Tratando-se, em ambos os casos, de direitos potestativos, o que diferencia as situações é que quando a sociedade não apresente uma oferta de aquisição que seja aceite pelos sócios maioritários, podem estes recorrer ao Tribunal para que, no âmbito de um processo especial regulado no art. 1498º do CPC, se substitua à declaração de vontade da sociedade dominante e declare transmitida para esta as acções, condenando-a, simultaneamente, no pagamento do valor que seja determinado; já no caso em que o interesse visado é o da sociedade dominante, a proposta de aquisição deve ser acompanhada da indicação da contrapartida, em dinheiro ou em acções da própria sociedade, cujo valor será justificado mediante parecer de revisor oficial de contas independente de uma e de outra das sociedades.

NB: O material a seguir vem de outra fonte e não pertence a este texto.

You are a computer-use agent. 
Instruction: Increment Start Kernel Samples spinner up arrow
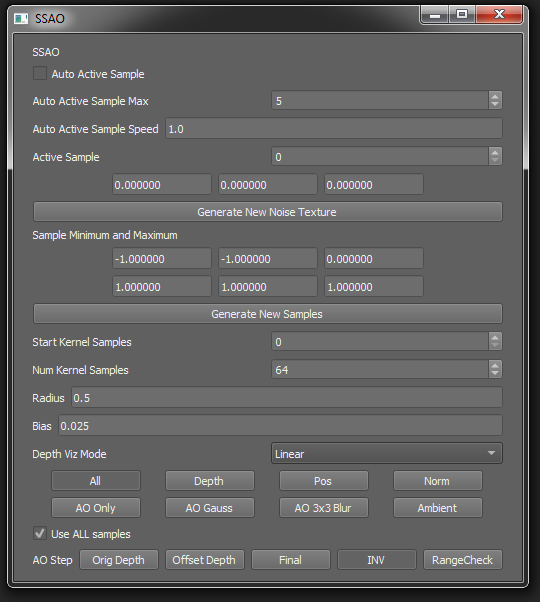pos(495,337)
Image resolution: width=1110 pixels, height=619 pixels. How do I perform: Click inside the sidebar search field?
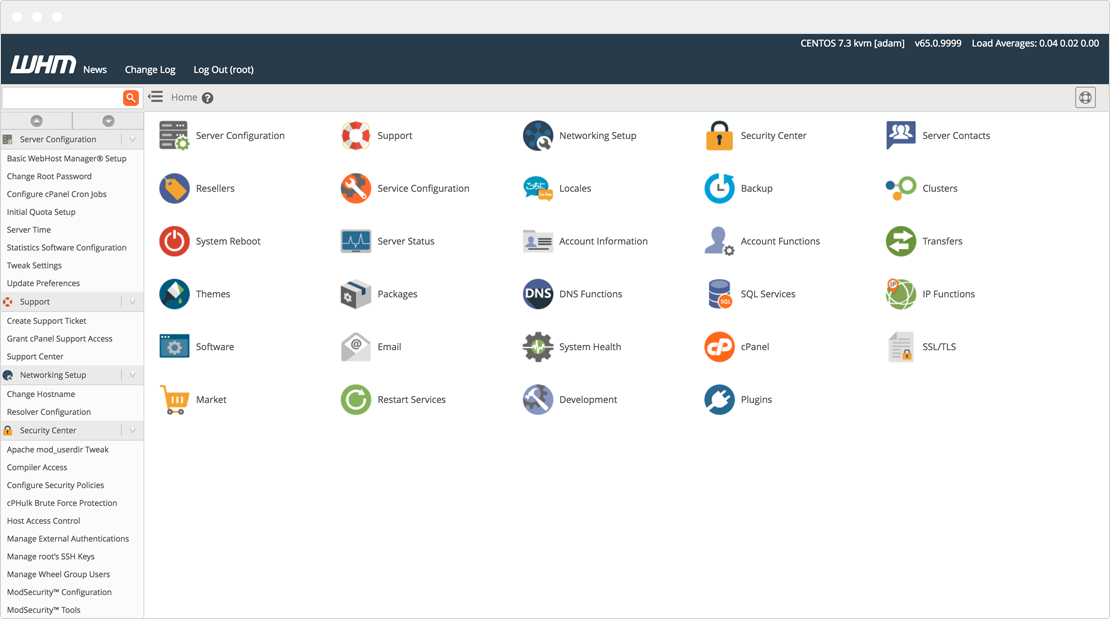click(60, 97)
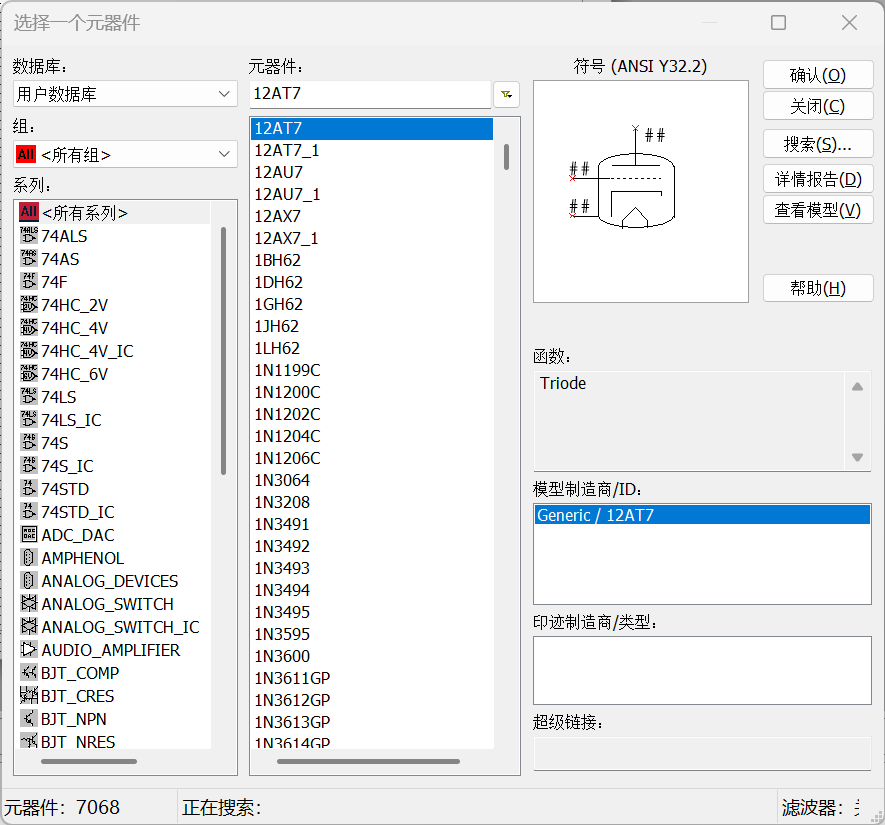Image resolution: width=885 pixels, height=825 pixels.
Task: Click the 元器件 name input field
Action: tap(369, 94)
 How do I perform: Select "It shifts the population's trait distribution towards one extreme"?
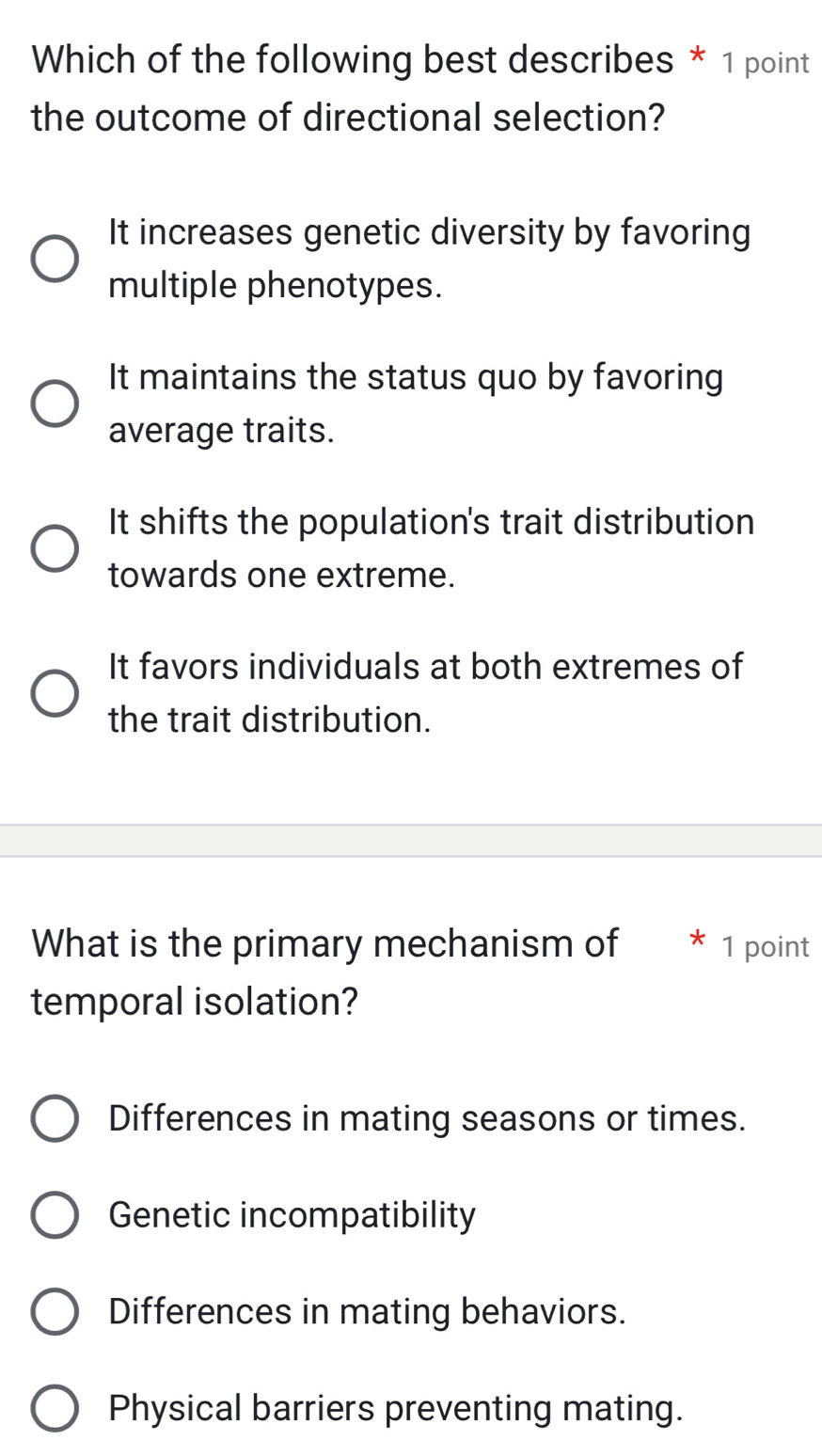54,548
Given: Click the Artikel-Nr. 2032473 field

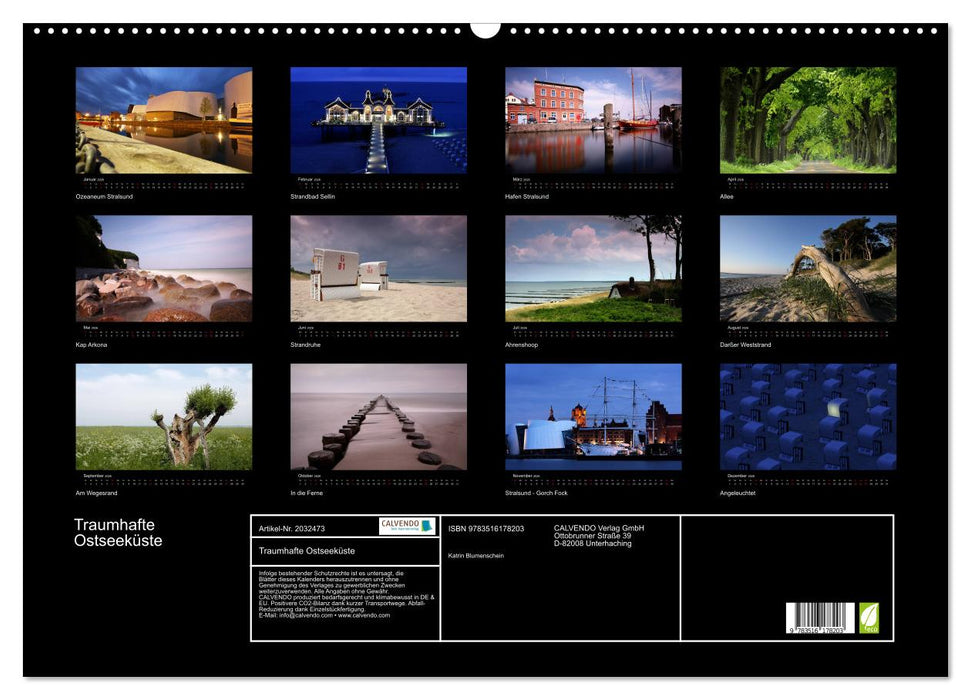Looking at the screenshot, I should tap(291, 528).
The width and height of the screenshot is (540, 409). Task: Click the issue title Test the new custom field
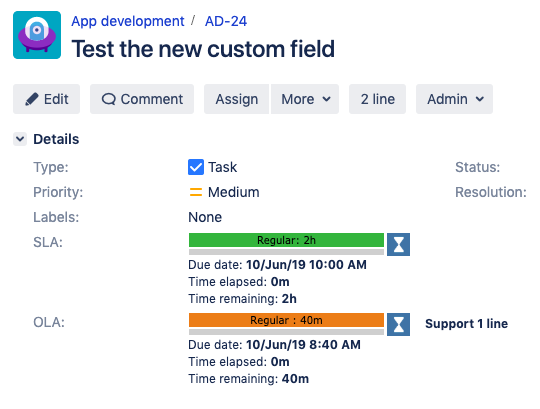(x=203, y=49)
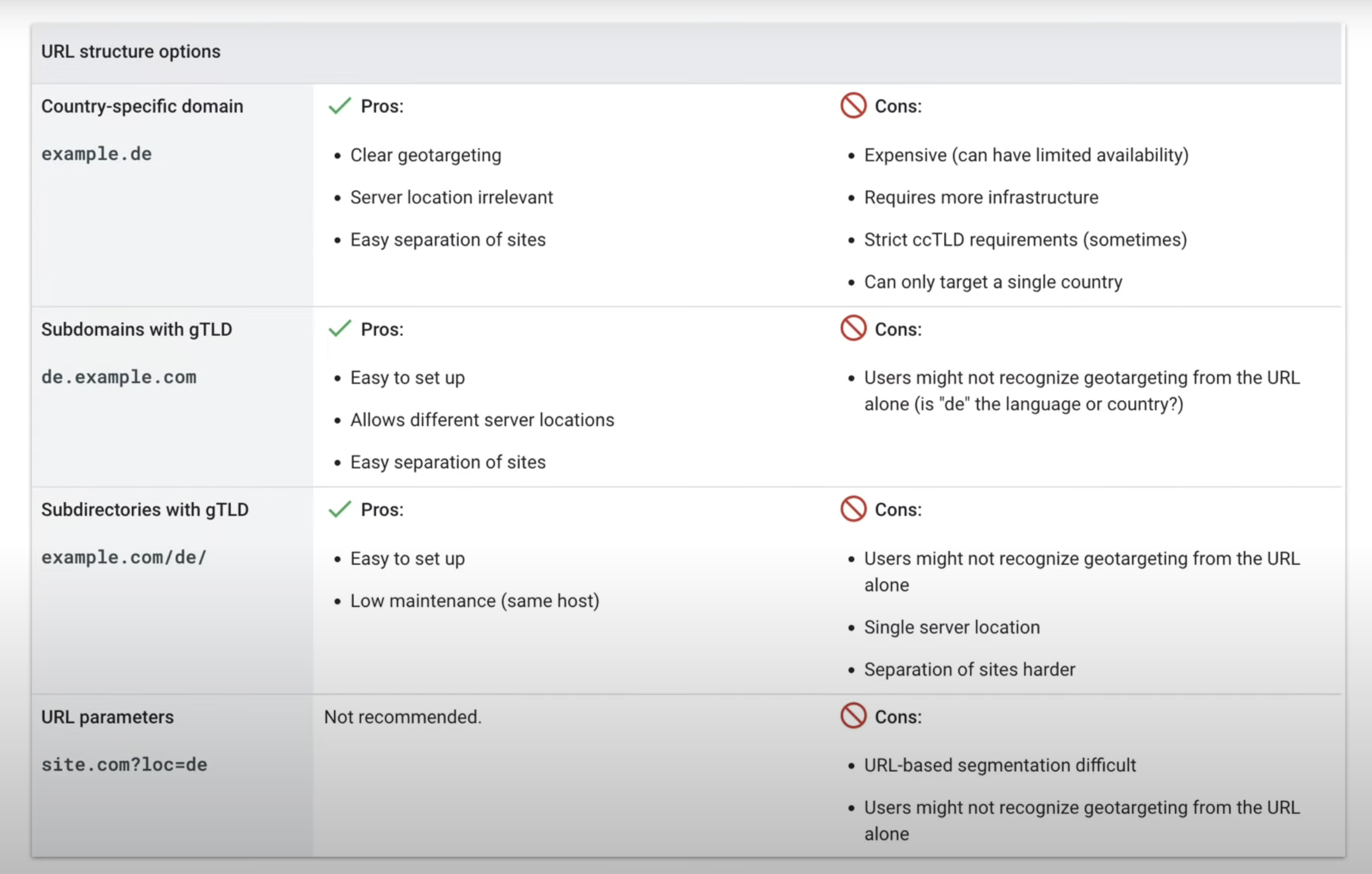Click the red prohibited icon in Subdomains row
1372x874 pixels.
(x=853, y=329)
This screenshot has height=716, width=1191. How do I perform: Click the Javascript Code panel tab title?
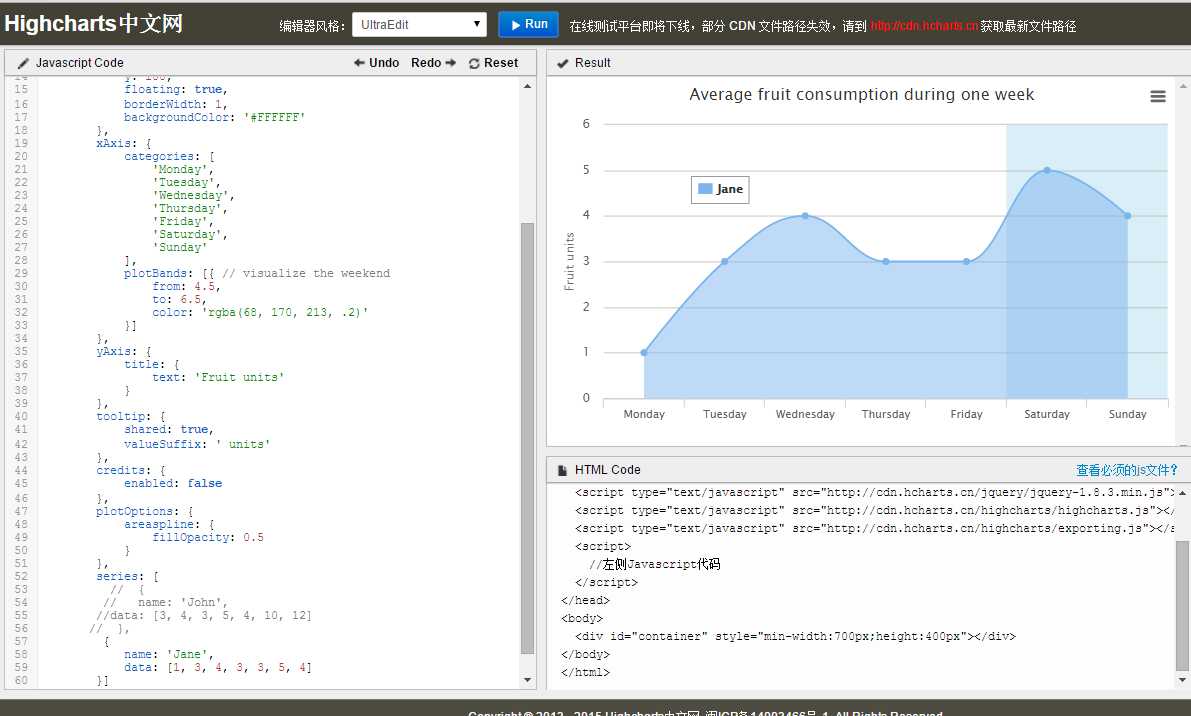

3.2. Como é sabido, o valor das participações está directamente dependente do valor patrimonial da sociedade dominada; por seu lado, este é condicionado pelo modo como a sociedade é administrada, pela estratégia comercial adoptada, pelas deliberações respeitantes à distribuição de dividendos, etc. Em qualquer dos casos, a detenção de 90% do capital social de uma sociedade praticamente confere ao respectivo titular o domínio da vida societária. De onde resulta que, em regra, a inferioridade numérica em que se encontram os sócios minoritários os "amarra" às opções decorrentes da vontade da sociedade dominante reflectida nas deliberações sociais ou nos actos de gestão quotidianos.
Mas se perspectivarmos a situação sob o ângulo da sociedade dominante, que mais releva para a resolução do caso concreto, também se verifica que a dispersão do capital social, ainda que numa reduzida percentagem, não deixa de comportar alguns riscos. Posto que sejam contadas as situações dependentes da vontade unânime dos sócios e que sejam limitados os direitos conferidos aos sócios minoritários, a mera persistência de uma pequena minoria numa sociedade largamente dominada por uma outra pode constituir um factor de perturbação ou de bloqueio susceptível de impedir a consecução de determinados objectivos legítimos ou o desenvolvimento de determinadas estratégias empresariais. Tão pouco é negligenciável o risco que de tal situação advém enquanto fonte de litígios judiciais capazes de perturbar a vida societária.
Sob este ângulo de apreciação, o mecanismo consignado no art. 490º, nº 3, do CSC, insere-se no caminho trilhado pelo legislador com vista a satisfazer os objectivos de concentração empresarial,[5] na pressuposição, empiricamente testada, que a existência de sócios em situação de “minoria absoluta” constitui um potencial factor de perturbação que convém debelar ou atenuar.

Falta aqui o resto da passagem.